S. Lavrov: Nous n'avons pas discuté de ce sujet aujourd'hui, car nous allons le discuter dans le format complet des pays-membres du BRICS. Mais nous avons partagé des opinions concernant les questions que nos dirigeants seront invités à discuter quand les chefs des cinq pays se réuniront «en marges» du sommet du G20 à Saint-Pétersbourg. Ces questions sont, avant tout, liées à la nécessité de coordonner les actions au sein du G20 dans le cadre des tâches hautement prioritaires à ce stade. Cela implique la création de conditions pour des investissements efficaces et des emplois supplémentaires. Cela concerne également la réalisation des décisions précédentes des sommets du G20, en particulier des décisions prises en automne 2010 sur la réforme du système de quotas et de votes au sein du Fonds monétaire international. Ce n'est pas encore possible de compléter cette tâche à cause de l'opposition de la part de certains membres éminents du G20. Cependant, pour les pays du BRICS, aussi que pour nos alliés dans le G20 comme le Mexique, l'Argentine, l'Indonésie, cette question est cruciale.
Je me réfère à l'accord dans le cadre du doublement des quotas du FMI concernant le transfert de six pour cent des quotas et, par conséquent, des votes pour les économies en développement et les marchés à croissance rapide, ce qui favorisera la démocratisation du système monétaire et financier international. Les pays du BRICS sont unis dans la nécessité d'obtenir du G20 ce qui a été convenu.
En plus de cela, nous supposons que nos dirigeants vont discuter de l'avancement des tâches définies lors du dernier sommet (du BRICS) à Durban en mars dernier, qui portent sur la création d'une Banque de développement du BRICS et le «pool» des monnaies de réserve, ce qui va sans doute aider à éviter les effets trop négatifs sur les économies de nos pays en raison des fluctuations du marché des changes. Ainsi, toutes ces questions seront traitées dans l'ordre du jour, et, à mon avis, ils couvrent les sujets que vous avez mentionnés.
Question: Pensez-vous que le sommet du G20 à Saint -Petersburg pourrait devenir une plate-forme pour la reprise du dialogue sur le réglement pacifique de la situation en Syrie?
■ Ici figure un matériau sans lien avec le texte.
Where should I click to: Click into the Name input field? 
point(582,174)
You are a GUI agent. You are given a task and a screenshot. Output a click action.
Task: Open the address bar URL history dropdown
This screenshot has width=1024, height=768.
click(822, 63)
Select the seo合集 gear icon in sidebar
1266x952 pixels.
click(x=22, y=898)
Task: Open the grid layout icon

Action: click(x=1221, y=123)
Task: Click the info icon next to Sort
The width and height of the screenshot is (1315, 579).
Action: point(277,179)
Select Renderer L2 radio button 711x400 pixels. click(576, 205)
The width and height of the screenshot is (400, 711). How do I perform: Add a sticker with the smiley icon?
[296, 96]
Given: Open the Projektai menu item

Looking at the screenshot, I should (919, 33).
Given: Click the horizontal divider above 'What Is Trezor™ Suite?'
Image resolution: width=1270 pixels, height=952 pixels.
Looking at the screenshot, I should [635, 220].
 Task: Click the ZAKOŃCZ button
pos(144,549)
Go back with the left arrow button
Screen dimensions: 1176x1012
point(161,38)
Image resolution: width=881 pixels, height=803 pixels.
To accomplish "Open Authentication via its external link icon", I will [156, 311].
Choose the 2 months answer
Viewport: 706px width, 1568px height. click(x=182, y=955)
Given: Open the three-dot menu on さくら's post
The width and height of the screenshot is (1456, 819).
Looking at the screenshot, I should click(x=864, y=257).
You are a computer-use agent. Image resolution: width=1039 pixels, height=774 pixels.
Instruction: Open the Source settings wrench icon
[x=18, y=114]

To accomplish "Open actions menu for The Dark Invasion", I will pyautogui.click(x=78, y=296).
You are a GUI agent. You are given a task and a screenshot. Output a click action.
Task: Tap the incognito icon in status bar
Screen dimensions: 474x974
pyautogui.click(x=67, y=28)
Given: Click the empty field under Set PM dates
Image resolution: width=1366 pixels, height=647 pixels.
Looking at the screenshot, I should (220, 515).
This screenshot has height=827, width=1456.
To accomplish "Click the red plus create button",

S. Lavrov : Comme vous le savez, le G20 a été initialement créé seulement pour résoudre les problèmes économiques et financiers, dont la règlement est nécessaire pour la sortie de l'économie mondiale et des finances de l'état de crise. C'est pourquoi l'ordre du jour du prochain sommet de Saint-Pétersbourg ne comprend pas le sujet syrien.
Ce sujet était (je vais en parler plus tard) à l'ordre du jour du sommet du G8 à Lough Erne en juin dernier, mais il n'était pas inclu dans l'ordre du jour du G20. Pourtant, n'importe quel leadeur participant au sommet du G20 peut toucher sur toute question. C'est la compréhension générale. Nous serons prêts pour de telles conversations.
La position de la Russie est claire et constante. Elle a été confirmée sans ambiguïté tout récemment par le Président de la Fédération de Russie Vladimir Poutine. Nous sommes attachés aux ententes du sommet du G8, y compris en ce qui concerne le problème des armes chimiques. Les huit chefs du G8, ainsi que la direction de l'UE, ont décidément annoncé que l'utilisation d'armes chimiques par qui que ce soit est inacceptable et que toute information sur l'utilisation présumée de ces armes doit être étudiée avec professionnalisme et sans parti pris, et les résultats de l'enquête doivent être présentés au Conseil de Sécurité de l'ONU. Nous espérons que ceux qui ont signé cette déclaration respecteraient notre entente générale et agiraient en conformité avec elle .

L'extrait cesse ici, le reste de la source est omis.